**Provided data**.
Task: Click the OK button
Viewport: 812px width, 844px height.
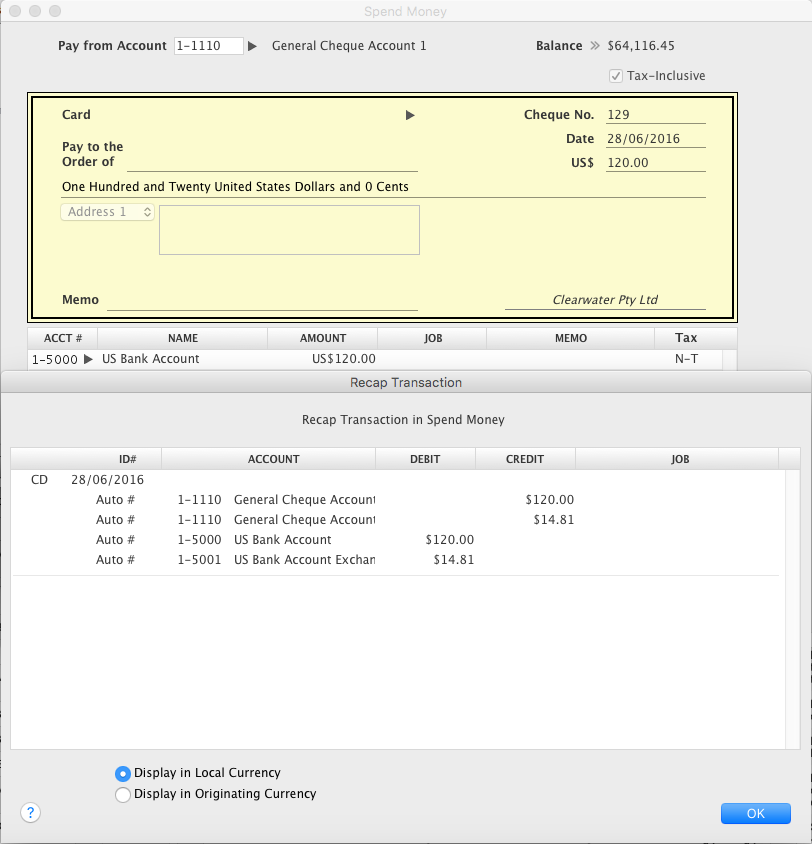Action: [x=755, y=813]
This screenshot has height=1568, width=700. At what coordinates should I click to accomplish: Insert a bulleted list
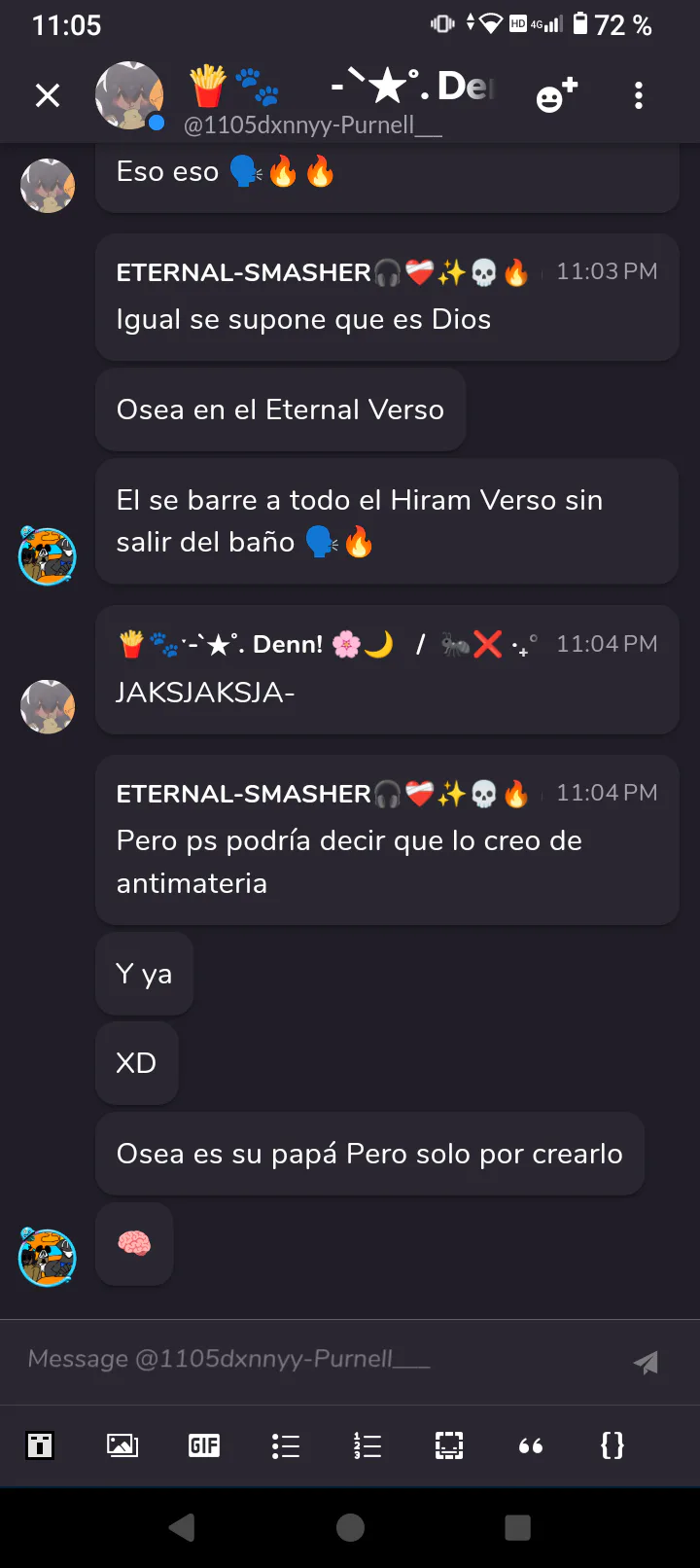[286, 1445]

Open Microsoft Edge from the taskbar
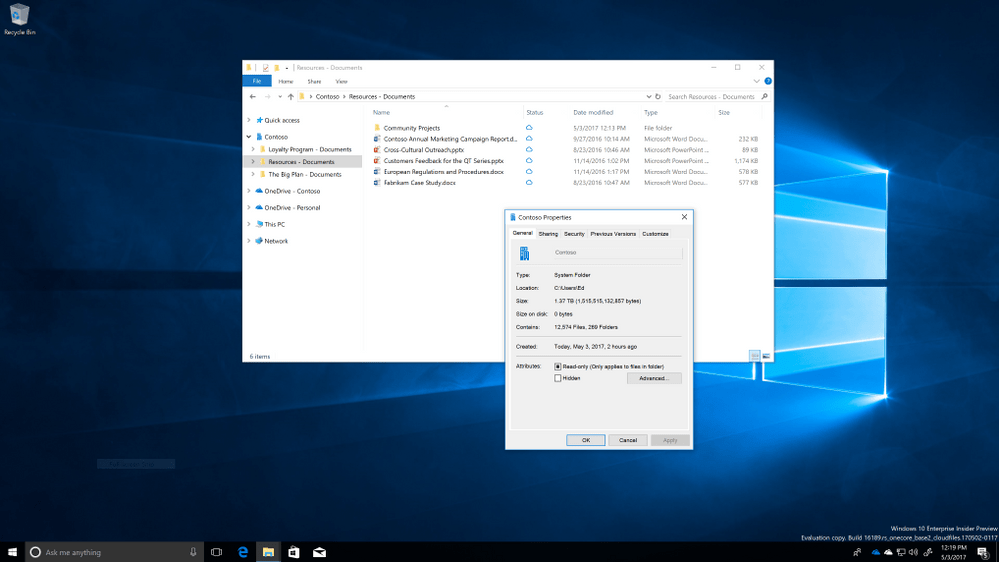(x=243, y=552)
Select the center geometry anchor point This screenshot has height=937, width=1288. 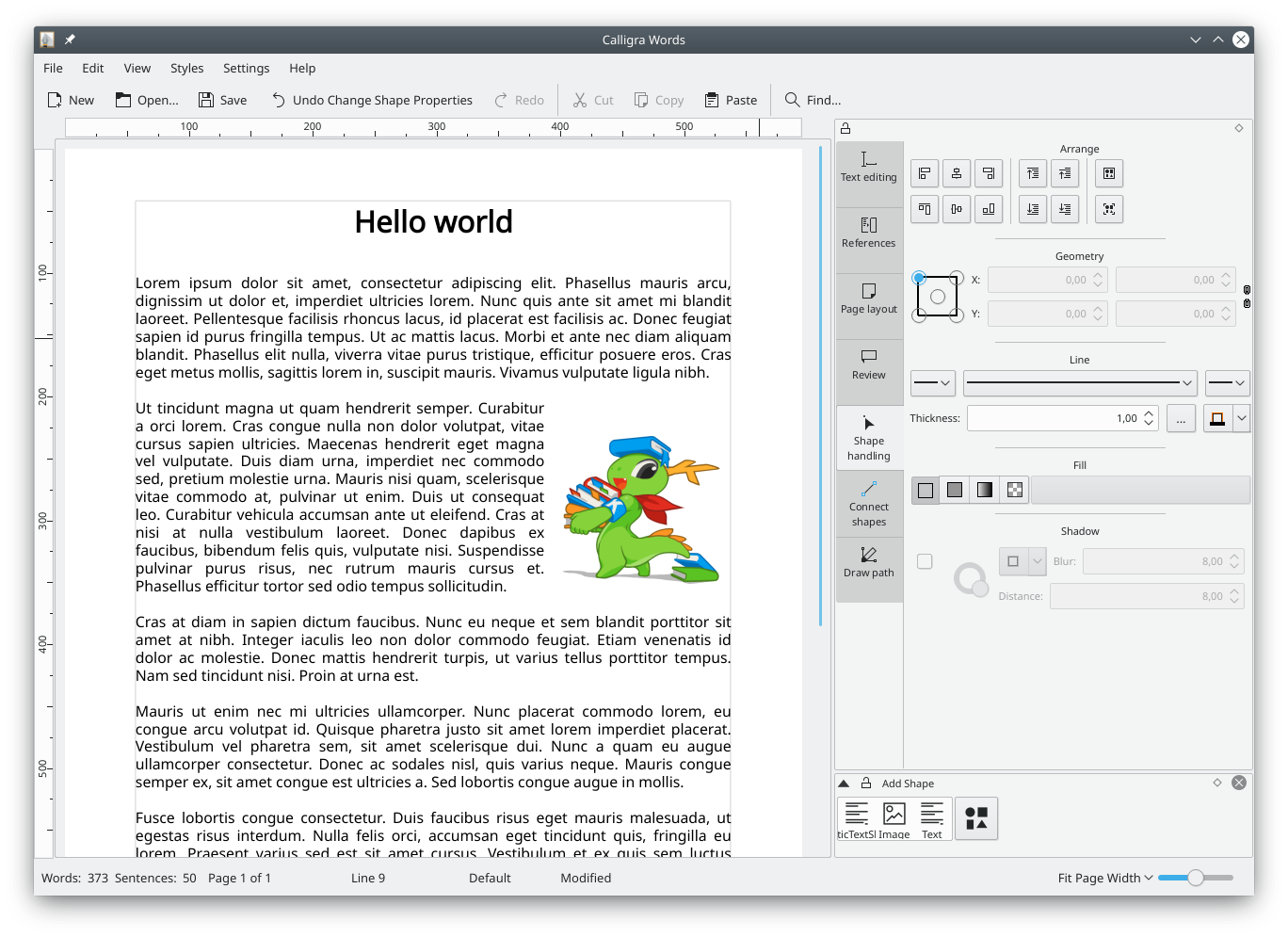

**Task goal**.
Pictures stay out; everything else in the listing above is to be repeated exactly.

**Solution to this problem**.
Task: Click the OK button
Viewport: 812px width, 844px height.
Action: [x=755, y=813]
This screenshot has height=1568, width=700. At what coordinates should I click to accomplish: Insert a bulleted list
[286, 1445]

Open Microsoft Edge from the taskbar
(x=243, y=552)
Select the center geometry anchor point This screenshot has height=937, width=1288. 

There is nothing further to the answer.